思考障害の陰鬱なる宿命
暗鬱なる宿命
僕は一度、死んだ。夕闇が迫った山の中で首を吊った。その時は、絶望なんてなかった。あったのは無気力とこの世の切なさだけ。あの時から今を生きているが、この瞬間までも、僕は死んでいる。きっと全力で生きすぎたからだと思う。
僕は哲学が好きだった。そう、好きだったのだ。過去において。今は興味があるが、もう、あの頃の好奇心、思春期に訪れる知的好奇心を埋めたい願望はもうなくなった。人生は二度生まれるらしいが、僕もその言葉に深い共感を抱く。あの激情があった頃は生きるために哲学をしていたのだ。しかし、今はこの世の波に流されて、ただ生きている。新しい刺激も求めずに。ただ惰性で。
人はなんのために生きるのだろうか。自我を持つ知的が成熟な個体は誰しも考える宿命である。なんのために? 答えは自分で探す? 自分探しの旅? 人はなんのために生きるのか? それは他者のため、そして神を敬う為である。私はこの年齢になってそう答えを出した。狩猟採集から農耕文明が、次に工業文明があり、今の人類は生を繋いできた。人類が集団になって社会を組織してきた結果が、神を生み出した。
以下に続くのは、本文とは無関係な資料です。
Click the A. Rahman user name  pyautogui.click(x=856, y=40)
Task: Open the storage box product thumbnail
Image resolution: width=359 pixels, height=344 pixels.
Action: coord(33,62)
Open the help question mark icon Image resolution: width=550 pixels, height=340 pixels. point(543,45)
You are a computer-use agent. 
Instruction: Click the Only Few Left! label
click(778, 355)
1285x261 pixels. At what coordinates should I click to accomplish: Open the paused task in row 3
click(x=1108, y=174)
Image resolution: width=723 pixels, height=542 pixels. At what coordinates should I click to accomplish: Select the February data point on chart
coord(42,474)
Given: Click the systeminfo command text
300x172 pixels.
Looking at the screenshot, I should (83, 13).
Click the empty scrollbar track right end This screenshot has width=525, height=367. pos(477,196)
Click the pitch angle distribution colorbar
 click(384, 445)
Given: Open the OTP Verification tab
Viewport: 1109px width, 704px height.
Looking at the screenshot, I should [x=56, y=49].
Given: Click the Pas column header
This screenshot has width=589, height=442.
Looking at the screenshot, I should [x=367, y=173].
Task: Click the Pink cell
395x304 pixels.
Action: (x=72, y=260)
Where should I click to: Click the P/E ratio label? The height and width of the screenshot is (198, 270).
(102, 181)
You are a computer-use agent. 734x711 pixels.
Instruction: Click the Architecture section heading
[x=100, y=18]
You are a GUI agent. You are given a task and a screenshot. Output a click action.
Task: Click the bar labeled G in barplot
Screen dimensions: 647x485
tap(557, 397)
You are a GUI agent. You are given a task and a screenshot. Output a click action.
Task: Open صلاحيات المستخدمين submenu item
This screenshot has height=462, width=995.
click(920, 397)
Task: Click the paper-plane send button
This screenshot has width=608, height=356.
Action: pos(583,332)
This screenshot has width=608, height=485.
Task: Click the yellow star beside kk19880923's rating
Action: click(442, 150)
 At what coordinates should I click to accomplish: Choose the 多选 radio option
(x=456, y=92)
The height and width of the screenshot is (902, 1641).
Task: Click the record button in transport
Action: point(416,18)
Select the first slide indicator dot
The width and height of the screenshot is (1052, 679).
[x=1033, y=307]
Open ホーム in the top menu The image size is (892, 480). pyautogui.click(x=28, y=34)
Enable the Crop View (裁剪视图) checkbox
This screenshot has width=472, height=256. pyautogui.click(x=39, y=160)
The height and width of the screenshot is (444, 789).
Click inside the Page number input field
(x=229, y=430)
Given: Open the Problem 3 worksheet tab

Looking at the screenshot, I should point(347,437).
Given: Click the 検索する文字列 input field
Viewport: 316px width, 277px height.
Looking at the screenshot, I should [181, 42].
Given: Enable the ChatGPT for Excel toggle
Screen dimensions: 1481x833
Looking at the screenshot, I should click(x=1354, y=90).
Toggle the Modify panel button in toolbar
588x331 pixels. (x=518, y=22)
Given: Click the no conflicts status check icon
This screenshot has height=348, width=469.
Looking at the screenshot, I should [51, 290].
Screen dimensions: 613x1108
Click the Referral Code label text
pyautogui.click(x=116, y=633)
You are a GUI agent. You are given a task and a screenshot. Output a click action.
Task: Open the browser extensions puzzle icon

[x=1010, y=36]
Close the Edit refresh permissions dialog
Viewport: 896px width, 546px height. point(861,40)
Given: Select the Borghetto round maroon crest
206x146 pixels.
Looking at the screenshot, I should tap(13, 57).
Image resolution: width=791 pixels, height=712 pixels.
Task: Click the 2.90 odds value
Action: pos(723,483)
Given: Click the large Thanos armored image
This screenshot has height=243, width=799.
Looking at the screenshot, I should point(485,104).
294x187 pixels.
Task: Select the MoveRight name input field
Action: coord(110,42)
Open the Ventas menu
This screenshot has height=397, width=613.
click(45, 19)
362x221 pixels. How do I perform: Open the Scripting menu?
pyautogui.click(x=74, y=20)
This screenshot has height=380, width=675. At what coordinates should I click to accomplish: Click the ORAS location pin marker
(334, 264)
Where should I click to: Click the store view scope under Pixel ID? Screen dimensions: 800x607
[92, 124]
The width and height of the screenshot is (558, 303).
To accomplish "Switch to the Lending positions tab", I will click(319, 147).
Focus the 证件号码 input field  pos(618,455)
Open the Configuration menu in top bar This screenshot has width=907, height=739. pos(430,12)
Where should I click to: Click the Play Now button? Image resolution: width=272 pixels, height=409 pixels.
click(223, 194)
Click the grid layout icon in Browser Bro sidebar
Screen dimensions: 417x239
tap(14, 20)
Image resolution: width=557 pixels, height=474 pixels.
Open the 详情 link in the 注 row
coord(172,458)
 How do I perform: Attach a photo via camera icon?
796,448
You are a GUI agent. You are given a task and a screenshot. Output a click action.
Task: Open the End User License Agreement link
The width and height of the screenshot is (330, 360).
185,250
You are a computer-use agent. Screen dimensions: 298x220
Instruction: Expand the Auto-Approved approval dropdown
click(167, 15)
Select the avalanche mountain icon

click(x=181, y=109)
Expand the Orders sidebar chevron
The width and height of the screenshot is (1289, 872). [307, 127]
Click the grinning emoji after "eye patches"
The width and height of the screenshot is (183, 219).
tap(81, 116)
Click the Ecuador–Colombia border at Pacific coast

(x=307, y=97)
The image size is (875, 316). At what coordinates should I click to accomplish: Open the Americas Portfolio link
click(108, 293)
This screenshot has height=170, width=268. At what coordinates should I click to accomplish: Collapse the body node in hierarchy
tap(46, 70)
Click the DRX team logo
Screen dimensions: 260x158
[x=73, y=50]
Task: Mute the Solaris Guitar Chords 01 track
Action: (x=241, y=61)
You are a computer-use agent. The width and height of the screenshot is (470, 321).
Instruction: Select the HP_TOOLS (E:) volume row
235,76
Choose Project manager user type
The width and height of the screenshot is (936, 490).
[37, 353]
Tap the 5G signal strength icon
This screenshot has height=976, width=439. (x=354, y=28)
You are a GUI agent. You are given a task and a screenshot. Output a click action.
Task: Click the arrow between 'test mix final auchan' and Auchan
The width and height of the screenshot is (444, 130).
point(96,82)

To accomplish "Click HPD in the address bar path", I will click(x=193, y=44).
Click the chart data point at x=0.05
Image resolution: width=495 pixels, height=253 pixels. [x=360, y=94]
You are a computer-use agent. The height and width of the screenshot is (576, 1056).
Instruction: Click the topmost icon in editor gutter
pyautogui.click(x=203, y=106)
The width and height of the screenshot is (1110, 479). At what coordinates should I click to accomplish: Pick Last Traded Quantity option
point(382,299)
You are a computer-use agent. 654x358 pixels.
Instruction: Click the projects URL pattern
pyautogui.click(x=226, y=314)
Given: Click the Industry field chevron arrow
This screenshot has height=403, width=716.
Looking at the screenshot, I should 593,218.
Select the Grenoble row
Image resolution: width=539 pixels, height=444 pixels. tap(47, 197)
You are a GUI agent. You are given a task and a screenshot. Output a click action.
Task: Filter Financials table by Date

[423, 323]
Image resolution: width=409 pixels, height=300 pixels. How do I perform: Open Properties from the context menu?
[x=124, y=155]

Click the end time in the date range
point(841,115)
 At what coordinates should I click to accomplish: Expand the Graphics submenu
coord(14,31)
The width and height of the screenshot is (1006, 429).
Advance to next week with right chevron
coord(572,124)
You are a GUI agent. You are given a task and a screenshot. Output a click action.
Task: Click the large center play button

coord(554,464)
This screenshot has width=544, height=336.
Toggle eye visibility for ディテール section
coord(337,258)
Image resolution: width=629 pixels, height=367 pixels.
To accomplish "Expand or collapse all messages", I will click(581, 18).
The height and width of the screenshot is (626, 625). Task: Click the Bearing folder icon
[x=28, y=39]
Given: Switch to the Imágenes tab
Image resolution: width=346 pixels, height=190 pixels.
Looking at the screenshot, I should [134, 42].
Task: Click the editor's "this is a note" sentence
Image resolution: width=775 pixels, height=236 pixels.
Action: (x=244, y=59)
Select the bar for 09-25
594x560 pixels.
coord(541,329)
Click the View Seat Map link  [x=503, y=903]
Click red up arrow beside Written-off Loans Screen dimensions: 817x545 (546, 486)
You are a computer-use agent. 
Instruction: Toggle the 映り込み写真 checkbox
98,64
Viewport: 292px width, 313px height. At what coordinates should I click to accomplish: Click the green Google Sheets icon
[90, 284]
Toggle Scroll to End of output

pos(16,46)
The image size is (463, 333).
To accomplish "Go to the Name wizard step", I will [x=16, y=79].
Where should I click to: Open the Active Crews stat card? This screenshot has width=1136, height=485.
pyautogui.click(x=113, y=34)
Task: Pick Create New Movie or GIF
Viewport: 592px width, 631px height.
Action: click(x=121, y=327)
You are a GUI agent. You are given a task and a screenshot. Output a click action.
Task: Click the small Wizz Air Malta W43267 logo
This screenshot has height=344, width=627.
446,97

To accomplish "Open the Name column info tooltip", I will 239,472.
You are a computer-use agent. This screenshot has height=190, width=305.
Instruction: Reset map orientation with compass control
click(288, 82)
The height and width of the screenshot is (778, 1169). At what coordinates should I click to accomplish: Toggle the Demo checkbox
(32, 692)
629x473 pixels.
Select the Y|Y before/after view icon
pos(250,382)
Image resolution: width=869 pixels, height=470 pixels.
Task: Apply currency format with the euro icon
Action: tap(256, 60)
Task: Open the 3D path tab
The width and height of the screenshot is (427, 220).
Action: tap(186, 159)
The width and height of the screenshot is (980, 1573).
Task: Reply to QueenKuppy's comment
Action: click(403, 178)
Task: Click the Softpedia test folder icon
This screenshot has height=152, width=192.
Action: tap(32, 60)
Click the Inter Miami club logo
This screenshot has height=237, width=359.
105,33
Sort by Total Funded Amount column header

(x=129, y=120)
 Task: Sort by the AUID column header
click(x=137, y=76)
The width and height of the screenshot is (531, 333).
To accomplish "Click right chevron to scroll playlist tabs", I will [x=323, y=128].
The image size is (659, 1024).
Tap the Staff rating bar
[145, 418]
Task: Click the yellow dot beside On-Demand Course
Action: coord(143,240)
神は社会が要請した結果の産物なのか? いや、神はただそこに「ある」のだ。私たちは、神を見つけ出して、まだ日が浅い生命体の人類。天才と言われる人物は、神は「ある」の存在に召命体験を見出し、そして活動した。僕も天才になりたかった。天才として生き、そして死ぬ。そんな空想をした。そして、僕は天才には勿論なれなかった。廃人になっていった。自我を檻の中に閉じ込め、本来は自由闊達に生きる事を天命としている悟った人は過去の書物で見た。自由という言葉はこんなに重い言葉としてあるのに、僕はその重さに負けた。重力の秘密を隠し通してしまった。悟ったら秘密主義はいけない。全てを明からさまにするべきなのだ。悟っている人間には分かるだろう。その経過を分かる僕は、その点を自負して言える。
人間が仕事をできる時間は短い。ひらめきと継続する力があってこそ初めて仕事を残せる。